There is a carrot approach that could theoretically result in a $757 billion savings/year that has not been fully explored – and I suggest that we take a look at it before we “release the hounds” on hospitals and providers in an attempt to improve healthcare quality.

I attended the Senate Finance Committee’s hearing on budget options for health care reform on February 25th. One of the potential areas of substantial cost savings identified by the Congressional Budget Office (CBO) is non evidence-based variations in practice patterns. In fact, at the recent Medicare Policy Summit, CBO staff identified this problem as one of the top three causes of rising healthcare costs. Just take a look at this map of variations of healthcare spending to get a feel for the local practice cultures that influence treatment choices and prices for those treatments. There seems to be no organizing principle at all.

Senator Baucus (Chairman of the Senate Finance Committee) appeared genuinely distressed about this situation and was unclear about the best way to incentivize (or penalize) doctors to make their care decisions more uniformly evidence-based.
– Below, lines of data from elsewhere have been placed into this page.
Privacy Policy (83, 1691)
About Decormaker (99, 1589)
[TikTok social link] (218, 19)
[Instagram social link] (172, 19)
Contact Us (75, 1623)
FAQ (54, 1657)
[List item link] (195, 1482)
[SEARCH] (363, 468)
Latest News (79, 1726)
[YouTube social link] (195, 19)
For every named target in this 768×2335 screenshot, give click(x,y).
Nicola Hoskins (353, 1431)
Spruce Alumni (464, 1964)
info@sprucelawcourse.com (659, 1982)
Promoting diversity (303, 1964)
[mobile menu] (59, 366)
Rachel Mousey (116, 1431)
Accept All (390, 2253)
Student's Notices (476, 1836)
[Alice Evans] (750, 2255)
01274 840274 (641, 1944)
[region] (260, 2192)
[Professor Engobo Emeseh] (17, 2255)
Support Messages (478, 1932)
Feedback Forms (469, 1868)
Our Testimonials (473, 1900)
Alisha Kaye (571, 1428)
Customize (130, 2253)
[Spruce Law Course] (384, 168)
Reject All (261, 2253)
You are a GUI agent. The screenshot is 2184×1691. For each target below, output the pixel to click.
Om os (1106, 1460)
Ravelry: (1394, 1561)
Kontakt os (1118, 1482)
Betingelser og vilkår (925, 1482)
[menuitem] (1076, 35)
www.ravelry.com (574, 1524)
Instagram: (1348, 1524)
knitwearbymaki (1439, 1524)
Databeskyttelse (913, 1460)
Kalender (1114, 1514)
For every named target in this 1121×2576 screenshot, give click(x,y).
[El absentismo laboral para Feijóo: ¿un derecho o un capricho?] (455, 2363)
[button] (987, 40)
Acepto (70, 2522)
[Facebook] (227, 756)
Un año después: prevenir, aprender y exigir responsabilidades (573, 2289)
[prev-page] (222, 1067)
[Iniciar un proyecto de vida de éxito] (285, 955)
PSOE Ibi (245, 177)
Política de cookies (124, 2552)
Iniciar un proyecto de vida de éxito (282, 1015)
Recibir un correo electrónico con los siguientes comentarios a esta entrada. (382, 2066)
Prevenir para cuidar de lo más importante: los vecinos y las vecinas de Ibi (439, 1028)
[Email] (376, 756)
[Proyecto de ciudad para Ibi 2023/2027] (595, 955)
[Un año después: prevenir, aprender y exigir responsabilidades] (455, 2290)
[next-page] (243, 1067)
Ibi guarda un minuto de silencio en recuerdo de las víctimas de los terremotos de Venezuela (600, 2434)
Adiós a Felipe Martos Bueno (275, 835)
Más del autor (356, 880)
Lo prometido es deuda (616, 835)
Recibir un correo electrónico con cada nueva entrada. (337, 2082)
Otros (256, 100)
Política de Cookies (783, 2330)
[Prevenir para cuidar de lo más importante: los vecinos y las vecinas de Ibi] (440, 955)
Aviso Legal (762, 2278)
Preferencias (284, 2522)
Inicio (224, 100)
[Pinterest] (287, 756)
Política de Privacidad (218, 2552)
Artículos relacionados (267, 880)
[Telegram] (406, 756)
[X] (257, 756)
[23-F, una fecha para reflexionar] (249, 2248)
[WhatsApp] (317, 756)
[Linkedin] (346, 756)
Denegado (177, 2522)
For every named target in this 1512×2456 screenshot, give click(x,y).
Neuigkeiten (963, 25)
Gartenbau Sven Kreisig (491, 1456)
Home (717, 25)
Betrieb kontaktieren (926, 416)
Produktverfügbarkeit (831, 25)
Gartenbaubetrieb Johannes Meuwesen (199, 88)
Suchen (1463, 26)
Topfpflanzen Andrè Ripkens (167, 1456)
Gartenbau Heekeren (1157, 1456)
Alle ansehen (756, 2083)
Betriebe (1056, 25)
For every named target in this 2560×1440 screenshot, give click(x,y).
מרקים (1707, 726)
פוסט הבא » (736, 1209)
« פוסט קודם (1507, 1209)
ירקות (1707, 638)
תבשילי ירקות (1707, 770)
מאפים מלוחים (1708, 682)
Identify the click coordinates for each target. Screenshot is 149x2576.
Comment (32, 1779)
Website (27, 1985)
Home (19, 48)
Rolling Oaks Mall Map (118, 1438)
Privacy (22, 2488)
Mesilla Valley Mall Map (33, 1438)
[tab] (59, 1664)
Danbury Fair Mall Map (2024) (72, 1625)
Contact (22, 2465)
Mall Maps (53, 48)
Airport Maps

In my opinion, a “top down” approach will likely be received with mistrust and disgruntlement on the part of physicians. What the Senator needs to know is that there is a bottom up approach already in place that could provide a real win-win here.

Some 340 thousand physicians have access to a fully peer-reviewed, regularly updated decision-support tool (called “UpToDate“) online and on their PDAs. This virtual treatment guide has 3900 contributing authors and editors, and 120 million page views per year. The goal of the tool is to make specific recommendations for patient care based on the best available evidence. The content is monetized 100% through subscriptions – meaning there is no industry influence in the guidelines adopted. Science is carefully analyzed by the very top leaders in their respective fields, and care consensuses are reached – and updated as frequently as new evidence requires it.

Not only has this tool developed “cult status” among physicians – but some confess to being addicted to it, unwilling to practice medicine without it at their side for reference purposes. The brand is universally recognized for its quality and clinical excellence and is subscribed to by 88% of academic medical centers.

In addition, a recent study published in the International Journal of Medical Informatics found that there was a “dose response” relationship between use of the decision support tool and quality indicators, meaning that the more pages of the database that were accessed by physicians at participating hospitals, the better the patient outcomes (lower complication rates and better safety compliance), and shorter the lengths of stay.

So, we already have an online, evidence-based treatment support guide that many physicians know and respect. If improved quality measures are our goal, why not incentivize hospitals and providers to use UpToDate more regularly? A public-private partnership like this (where the government subsidizes subscriptions for hospitals, channels comparative clinical effectiveness research findings to UpToDate staff, and perhaps offers Medicare bonuses to hospitals and providers for UpToDate page views) could single handedly ensure that all clinicians are operating out of the same playbook (one that was created by a team of unbiased scientists in reviewing all available research). I believe that this might be the easiest, most palatable way to target the problem of inconsistent practice styles on a national level. And as Senator Baucus has noted – the potential savings associated with having all providers on the same practice “page” is on the order of $757 billion. And that’s real money.

I highly recommend a bottom up approach, not top down. That’s how you win docs and influence patients.